** Begin Source document **
# What kind of vehicle is best on rough roads?



## backwoods (Sep 12, 2004)

As I told y'all below, our Dodge Caravan needed struts. These roads we run on are either rough rock or pot-holed tar and chip, with so many patches that you can't possibly miss all the bumps, and they just destroy a "normal" car. I'd like to find a vehicle that can take the rough roads, is high enough off the ground to make it into our woods road which is partly dirt for now, can haul 5 people, is fuel efficient, and won't cost a fortune to have worked on. Do you all have any ideas what might fit the bill? The fuel efficiency is really important, as we run up a LOT of mileage, since we're approx. 30 miles to any town big enough to have a Walmart or "chain" grocery store, and also to check on my mom at least twice a week. I would like 4 wheel drive if it weren't SO expensive to have fixed. I know I'm probably dreaming, but if I could come even close to meeting all these needs, I'd be happy!
Thanks for suggestions.


----------



## Janon (Aug 25, 2002)

Yes, a dream vehicle. A diesel powered Suburban or F250 with crew cab may fit the bill. More fuel efficient than gas powered, large and high enough, sturdy enough, but diesel is not cheap to repair. A diesel Land Rover would work very nicely 

If I remember correctly, you got 70k miles out of the Caravan before the struts went, that is really not so bad considering the abuse you're putting it through.

Any way you slice, vehicles will ding your pocket book sooner or later... one way or another regardless of what you drive.

cheers,


----------



## HermitJohn (May 10, 2002)

Really best vehicle for rough back roads is one with heavy frame and solid front axle. Course this isnt going to get you 50mpg either nor drive like a sportscar. Maybe a diesel powered Jeep CJ type vehicle would get decent mileage. I know they made them at one point to sell overseas, but dont know if any got sold in this country. There is a reason 60's and earlier pickups were made with mono beam front axle using kingpins and straight six (well, all but GM which went to independent front suspension and rear coil springs on pickups in 60s). They old design pickups were used on farms and backroads at slower speeds as work vehicles, not as cars. They were designed simple with low maintenence and easy repair. Not soft riding vehicles, but they held up under rough conditions.


----------



## bare (May 10, 2002)

I love my Astro vans. They are the only small van on a truck body. No struts, just shocks. All of mine have around 300,000 miles on them and my road is pretty bad 90% of the year and nearly impassable 10% of the year. All of mine have the 4.3 liter engine, six cylinders and I'm told that the engine blocks are cut down Chev. 350's which was always a dependable engine. Mine are service vehicles and constantly carry a ton of equipment, tools and merchandise. If I need more room, I pull trailers or stack stuff on the ladder racks.

They are a bear to work on, motor wise, but fortunately, I never seem to have problems. Takes a good 45 minutes to change the stinking air filter though! Mine are loaded so heavy, I've never needed four wheel drive, maybe have to chain up once or twice a year, if that, on N. Idaho winter roads. If you absolutely have to have 4x4, you can get the Safari version.
** End Source document **
● Exercise task 1
In the thread about vehicles for rough roads, translate this sentence into Spanish: "All of mine have around 300,000 miles on them and my road is pretty bad 90% of the year and nearly impassable 10% of the year."
● Exercise task 2
Carry on the thread about vehicles for rough roads, picking up after its final sentence.
** Begin Record extracts **
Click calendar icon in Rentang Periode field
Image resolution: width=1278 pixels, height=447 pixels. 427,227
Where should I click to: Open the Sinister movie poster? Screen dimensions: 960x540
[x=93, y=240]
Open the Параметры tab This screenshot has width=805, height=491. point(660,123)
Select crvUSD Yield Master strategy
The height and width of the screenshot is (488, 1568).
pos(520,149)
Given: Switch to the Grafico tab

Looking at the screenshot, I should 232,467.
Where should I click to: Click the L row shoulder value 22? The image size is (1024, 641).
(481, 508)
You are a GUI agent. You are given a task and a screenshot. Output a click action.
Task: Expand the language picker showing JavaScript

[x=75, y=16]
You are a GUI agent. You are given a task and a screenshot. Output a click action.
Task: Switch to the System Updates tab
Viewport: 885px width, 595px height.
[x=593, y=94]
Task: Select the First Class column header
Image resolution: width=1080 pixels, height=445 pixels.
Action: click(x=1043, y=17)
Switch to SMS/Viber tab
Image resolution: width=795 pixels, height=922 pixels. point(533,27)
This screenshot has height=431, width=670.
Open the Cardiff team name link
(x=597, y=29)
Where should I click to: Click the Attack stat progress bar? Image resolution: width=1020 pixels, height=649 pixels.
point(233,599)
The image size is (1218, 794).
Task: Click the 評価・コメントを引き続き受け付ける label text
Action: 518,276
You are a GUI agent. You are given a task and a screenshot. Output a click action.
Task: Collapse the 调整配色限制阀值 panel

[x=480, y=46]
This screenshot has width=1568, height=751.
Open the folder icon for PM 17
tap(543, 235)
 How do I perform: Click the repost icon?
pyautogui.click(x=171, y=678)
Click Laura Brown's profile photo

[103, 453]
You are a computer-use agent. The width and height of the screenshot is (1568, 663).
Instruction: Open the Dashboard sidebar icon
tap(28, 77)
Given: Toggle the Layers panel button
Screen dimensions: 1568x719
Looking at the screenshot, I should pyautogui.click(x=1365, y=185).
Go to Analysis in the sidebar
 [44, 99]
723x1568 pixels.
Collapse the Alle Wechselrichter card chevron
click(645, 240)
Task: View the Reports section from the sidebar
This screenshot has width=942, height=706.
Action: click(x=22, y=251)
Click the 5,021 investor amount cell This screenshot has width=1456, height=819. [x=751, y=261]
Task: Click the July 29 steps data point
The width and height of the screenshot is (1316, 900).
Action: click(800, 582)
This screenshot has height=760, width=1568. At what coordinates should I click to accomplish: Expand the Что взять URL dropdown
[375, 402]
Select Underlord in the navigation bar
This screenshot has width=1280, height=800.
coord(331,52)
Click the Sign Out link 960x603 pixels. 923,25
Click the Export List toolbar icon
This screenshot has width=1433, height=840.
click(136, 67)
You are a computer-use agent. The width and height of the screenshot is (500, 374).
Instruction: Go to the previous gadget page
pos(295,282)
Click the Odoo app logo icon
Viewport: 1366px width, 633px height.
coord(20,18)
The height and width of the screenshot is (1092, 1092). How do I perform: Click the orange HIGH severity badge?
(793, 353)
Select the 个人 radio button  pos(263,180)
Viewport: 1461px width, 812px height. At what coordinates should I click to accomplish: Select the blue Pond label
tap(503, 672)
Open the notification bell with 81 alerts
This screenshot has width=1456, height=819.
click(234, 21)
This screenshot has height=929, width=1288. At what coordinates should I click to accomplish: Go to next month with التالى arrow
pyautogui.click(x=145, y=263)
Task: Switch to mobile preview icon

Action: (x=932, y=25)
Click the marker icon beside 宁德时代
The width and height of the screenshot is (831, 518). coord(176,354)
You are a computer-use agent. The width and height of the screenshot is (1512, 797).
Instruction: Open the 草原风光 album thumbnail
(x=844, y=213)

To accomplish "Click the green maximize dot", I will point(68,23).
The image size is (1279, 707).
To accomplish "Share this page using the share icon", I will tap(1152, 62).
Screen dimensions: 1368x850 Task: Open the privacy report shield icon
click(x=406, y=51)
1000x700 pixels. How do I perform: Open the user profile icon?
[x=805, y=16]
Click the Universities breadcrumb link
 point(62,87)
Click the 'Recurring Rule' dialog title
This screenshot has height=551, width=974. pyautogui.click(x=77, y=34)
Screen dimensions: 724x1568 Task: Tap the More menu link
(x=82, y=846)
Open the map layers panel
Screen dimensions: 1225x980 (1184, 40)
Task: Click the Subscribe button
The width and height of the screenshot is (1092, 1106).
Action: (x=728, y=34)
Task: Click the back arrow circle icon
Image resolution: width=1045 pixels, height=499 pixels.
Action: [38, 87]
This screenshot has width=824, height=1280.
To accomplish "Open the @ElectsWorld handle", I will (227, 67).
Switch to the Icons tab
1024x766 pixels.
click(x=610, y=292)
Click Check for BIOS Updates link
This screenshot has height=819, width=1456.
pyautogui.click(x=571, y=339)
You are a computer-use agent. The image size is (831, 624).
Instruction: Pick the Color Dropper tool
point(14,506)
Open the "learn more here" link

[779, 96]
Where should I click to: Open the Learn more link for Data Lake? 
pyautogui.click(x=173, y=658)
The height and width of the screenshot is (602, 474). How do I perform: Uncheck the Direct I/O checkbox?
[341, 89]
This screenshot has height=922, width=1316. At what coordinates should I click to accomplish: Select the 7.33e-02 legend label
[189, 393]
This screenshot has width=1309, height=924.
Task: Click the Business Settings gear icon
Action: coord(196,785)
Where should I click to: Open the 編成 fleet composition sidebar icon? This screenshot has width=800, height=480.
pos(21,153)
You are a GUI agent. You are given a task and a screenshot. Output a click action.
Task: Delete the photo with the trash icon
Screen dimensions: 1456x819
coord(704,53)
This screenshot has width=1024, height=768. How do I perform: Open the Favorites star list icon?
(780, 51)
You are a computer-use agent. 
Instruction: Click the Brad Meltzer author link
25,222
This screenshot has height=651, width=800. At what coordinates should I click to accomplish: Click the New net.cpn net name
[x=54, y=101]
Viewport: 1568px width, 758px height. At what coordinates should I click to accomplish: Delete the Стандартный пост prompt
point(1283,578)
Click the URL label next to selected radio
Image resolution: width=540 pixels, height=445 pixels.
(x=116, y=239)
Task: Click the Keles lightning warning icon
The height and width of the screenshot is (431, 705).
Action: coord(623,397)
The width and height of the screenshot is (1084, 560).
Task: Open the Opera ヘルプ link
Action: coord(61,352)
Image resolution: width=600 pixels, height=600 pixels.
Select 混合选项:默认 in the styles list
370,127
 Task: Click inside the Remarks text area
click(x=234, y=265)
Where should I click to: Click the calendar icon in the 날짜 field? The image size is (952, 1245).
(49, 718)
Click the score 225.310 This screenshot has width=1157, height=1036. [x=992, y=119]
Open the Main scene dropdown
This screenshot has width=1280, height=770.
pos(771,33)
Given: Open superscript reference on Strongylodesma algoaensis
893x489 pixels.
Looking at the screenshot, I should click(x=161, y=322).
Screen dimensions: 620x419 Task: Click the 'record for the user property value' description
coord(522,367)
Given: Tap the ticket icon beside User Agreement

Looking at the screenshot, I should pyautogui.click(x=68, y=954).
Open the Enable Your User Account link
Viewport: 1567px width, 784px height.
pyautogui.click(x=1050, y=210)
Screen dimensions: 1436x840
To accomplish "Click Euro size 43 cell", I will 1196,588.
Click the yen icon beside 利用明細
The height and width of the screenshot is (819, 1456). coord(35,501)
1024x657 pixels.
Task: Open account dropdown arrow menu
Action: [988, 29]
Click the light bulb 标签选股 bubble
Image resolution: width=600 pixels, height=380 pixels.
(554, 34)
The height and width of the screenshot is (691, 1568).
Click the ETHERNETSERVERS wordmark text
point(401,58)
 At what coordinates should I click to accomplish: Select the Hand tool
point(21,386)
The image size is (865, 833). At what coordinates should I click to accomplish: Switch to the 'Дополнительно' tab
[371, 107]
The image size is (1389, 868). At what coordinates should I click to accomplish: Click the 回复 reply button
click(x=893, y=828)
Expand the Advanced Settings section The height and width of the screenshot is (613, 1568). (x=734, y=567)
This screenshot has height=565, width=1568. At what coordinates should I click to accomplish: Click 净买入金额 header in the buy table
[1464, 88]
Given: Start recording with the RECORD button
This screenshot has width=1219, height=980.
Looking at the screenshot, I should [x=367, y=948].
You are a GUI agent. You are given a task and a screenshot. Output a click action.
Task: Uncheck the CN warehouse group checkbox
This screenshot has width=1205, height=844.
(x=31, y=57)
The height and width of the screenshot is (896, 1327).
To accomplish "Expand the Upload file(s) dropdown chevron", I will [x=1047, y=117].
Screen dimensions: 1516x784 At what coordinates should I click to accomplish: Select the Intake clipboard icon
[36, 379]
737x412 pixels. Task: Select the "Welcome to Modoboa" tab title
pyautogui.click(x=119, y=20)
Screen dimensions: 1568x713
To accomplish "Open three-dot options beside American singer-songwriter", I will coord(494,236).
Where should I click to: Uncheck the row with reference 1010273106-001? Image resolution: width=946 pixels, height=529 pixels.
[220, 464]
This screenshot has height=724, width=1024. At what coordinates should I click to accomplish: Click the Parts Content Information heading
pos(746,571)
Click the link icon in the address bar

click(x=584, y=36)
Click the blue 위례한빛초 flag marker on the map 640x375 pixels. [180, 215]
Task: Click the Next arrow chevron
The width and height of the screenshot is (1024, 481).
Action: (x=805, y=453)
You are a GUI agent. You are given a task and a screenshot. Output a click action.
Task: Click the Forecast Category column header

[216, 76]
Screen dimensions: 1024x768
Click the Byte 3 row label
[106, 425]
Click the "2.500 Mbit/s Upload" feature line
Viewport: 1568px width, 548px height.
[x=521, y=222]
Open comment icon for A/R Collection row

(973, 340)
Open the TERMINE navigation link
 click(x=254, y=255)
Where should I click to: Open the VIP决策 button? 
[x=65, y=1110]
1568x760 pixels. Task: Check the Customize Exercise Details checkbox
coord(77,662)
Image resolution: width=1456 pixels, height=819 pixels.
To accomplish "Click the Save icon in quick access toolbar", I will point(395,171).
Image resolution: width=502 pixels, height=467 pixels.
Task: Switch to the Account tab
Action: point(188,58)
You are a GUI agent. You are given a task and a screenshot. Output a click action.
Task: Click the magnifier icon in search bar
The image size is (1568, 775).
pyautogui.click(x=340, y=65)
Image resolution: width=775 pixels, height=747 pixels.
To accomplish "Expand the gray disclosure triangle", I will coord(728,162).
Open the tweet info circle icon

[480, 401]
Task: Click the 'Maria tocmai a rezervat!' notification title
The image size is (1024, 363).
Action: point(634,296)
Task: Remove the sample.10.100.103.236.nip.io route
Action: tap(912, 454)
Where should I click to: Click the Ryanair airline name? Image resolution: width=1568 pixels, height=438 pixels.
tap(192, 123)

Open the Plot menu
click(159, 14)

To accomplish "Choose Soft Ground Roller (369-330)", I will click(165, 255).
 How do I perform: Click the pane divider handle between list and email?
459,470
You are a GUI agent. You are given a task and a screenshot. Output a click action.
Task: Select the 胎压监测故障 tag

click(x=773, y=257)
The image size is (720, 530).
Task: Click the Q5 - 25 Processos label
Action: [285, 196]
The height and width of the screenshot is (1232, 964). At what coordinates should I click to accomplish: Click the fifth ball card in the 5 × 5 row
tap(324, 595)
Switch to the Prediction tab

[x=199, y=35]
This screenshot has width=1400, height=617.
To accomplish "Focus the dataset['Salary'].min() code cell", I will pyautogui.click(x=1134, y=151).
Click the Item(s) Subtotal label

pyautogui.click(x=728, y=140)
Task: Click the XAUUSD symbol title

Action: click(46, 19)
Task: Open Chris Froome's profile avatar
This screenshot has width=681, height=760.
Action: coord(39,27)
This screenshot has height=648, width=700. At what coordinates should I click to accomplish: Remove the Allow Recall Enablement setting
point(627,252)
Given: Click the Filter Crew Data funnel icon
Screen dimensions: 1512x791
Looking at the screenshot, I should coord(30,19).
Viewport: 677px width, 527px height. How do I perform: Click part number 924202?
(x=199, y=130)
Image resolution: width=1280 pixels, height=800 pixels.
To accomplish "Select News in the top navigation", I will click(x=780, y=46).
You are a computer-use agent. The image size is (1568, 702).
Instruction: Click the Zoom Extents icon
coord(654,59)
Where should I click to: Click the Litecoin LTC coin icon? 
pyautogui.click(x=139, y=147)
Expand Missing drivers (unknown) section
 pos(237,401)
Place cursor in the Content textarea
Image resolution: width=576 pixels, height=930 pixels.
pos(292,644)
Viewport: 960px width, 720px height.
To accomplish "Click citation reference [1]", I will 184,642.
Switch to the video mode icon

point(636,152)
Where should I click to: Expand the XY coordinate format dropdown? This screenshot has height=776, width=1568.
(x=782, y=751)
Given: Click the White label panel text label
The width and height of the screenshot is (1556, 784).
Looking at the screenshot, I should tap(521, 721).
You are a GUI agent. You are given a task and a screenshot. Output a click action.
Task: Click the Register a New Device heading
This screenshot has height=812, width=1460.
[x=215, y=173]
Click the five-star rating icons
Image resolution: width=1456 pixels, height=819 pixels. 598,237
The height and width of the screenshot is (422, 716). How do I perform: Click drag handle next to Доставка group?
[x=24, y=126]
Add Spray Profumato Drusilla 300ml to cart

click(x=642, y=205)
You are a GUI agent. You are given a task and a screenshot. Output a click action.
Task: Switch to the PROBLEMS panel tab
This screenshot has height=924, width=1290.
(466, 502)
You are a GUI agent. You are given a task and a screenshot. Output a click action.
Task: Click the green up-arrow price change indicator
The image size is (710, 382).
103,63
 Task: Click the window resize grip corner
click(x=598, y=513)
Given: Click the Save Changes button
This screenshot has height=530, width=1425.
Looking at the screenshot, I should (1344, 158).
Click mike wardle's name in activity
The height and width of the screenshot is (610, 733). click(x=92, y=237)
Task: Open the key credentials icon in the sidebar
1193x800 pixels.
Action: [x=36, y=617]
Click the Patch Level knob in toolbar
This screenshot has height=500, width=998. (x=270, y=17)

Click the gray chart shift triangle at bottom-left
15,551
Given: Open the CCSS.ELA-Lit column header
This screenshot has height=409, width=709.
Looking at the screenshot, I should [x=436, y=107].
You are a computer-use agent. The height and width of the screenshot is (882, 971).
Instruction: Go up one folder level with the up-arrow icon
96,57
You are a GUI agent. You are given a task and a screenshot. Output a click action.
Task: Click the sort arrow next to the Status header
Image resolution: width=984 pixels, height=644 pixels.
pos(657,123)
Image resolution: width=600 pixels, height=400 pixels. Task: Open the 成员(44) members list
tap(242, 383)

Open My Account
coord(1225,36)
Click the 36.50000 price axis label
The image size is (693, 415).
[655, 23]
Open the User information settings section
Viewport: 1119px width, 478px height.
** End Record extracts **
● Result 1
Todas las mías tienen alrededor de 300.000 millas y mi camino está bastante mal el 90 % del año y casi intransitable el 10 % del año.

● Result 2
I don't get great milage, but remember that I'm hauling 2000 plus pounds constantly and still manage 15mpg average.

I like to pick them up around 10 years old or 100,000 miles. Around here, they are fairly inexpensive and parts are easy to come by, new or used.


----------



## fordy (Sep 13, 2003)

...............Jeep , is almost ready to reintroduce their Pickup , except that the new model is going to have a Turbo charged Diesel which should get excellent fuel milage . Estimated price will be 28 to 30 k fully optioned out . fordy..


----------



## backwoods (Sep 12, 2004)

Thanks for all your suggestions. A Land Rover would be my "dream vehicle" for sure, but NO WAY to afford that one! I have considered a Suburban, but again, the price is up there not to mention the gas mileage is terrible. DH was thinking of checking into a Huyndai Santa Fe or something like that? I don't even know what they look like, or anything about them yet. Seems like anything "foreign" would be costlier to fix, but I may be wrong. I'll post back when we decide on something and how we like it. 
Thanks again!


----------



## mightybooboo (Feb 10, 2004)

A VW bug with Baja fenders and big tires just eats up dirt roads and are very good at staying together,but 5 people is tight.Economical and cheap to repair.Last forever if you dont flat out drop the frontend into a 2 foot deep hole going 40 mph or something equally ridiculous.And if anything can hold the road better,it costs a LOT more.Can outdo most trucks that arent serious offroaders no sweat,I used to eat up my neighbors 4X4 truck.He told me once pacing me on a desert dirt road he was white knuckling it,I was cruising comfortably.

So been there,done that,still love the old VW.Baja bugs are great offroaders.Still have mine,also a GREAT snow car too.When the snow hits,we see them crawling all over the place here in our local Mtns.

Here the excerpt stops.